Several questions posed at last Friday’s forum for council candidates focused on the town’s Pattern Book and planning decisions.
Three candidates were asked to answer each of the questions posed during the two and a half hour session.
Steve Rowe was very blunt when he asked, “Has the Pattern Book and planning department become a hindrance to attracting business to Sylvan Lake?”
The Pattern Book is the guide which regulates development in the area north of the railway, the types of buildings and architectural styles.
“My first position is that every time you have a document that’s created it becomes personal,” said Dale Plante. “It could get in the way.” He’d earlier said he supports a “thorough review” of the Pattern Book.
“When reviewing it say what is best for the town now. What I want is no disconnect between economic development and planning. It’s important the planning department has the flex. It doesn’t mean it’s wrong, we’ve just got to do an adjustment.”
Megan Chernoff said the current Pattern Book “is very restrictive” but understood the concept behind it. “Holding to four patterns is difficult.” She’d allow developers to pick styles that are “still beautiful, match their budget and current needs”.
“I’d be interested to know if business has been turned away,” said Jas Payne. “If we’re going to grow as a community we need to accept things are going to be a little different.
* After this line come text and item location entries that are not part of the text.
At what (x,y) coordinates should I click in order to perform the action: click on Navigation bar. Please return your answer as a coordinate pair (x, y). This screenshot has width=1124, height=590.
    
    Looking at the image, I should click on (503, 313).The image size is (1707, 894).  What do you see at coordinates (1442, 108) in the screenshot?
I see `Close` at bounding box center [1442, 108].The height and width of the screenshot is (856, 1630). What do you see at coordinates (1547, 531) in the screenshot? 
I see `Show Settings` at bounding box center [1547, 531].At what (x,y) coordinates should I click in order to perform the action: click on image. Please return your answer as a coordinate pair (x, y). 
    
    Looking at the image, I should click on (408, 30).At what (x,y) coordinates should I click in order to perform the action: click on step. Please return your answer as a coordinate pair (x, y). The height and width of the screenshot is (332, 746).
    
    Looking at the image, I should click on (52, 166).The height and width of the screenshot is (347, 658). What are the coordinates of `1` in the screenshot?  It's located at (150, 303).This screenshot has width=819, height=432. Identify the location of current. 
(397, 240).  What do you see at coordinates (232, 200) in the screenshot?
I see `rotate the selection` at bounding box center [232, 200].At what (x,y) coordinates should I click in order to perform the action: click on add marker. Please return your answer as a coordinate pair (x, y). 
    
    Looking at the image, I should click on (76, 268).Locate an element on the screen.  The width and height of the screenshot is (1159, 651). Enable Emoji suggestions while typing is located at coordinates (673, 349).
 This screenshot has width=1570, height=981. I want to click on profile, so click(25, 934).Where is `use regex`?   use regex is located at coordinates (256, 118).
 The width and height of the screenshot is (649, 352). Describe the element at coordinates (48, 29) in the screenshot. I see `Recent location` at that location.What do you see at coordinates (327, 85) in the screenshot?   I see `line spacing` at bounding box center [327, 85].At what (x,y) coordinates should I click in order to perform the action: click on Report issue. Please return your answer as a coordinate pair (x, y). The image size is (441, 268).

We need flexibility and diversity. I would think at some point somebody is going to look down the road at the need to proactively look at the Pattern Book.”
An earlier question has been posed to Plante, Payne and Charlie Everest asking if they’d be willing to open the Pattern Book for revisions and improvement.
“I’m in favour of a review, I don’t believe one size fits all,” said Plante. “We need to look at development on an individual basis. I don’t believe you can take a whole area.”
Describing the Pattern Book as “a prescribed set of guidelines for businesses on how they’re supposed to look,” Payne said the new town hall fits the book’s requirements to a ‘T’. “That’s a fairly big prescription for a company to accept. I’m totally up to the idea … It should be a guide not a hammer.”
Everest agreed “yes, 100 per cent, open it to review, make changes. Certain individual businesses need to have their own say what to do with buildings. It needs to be changed and revised.”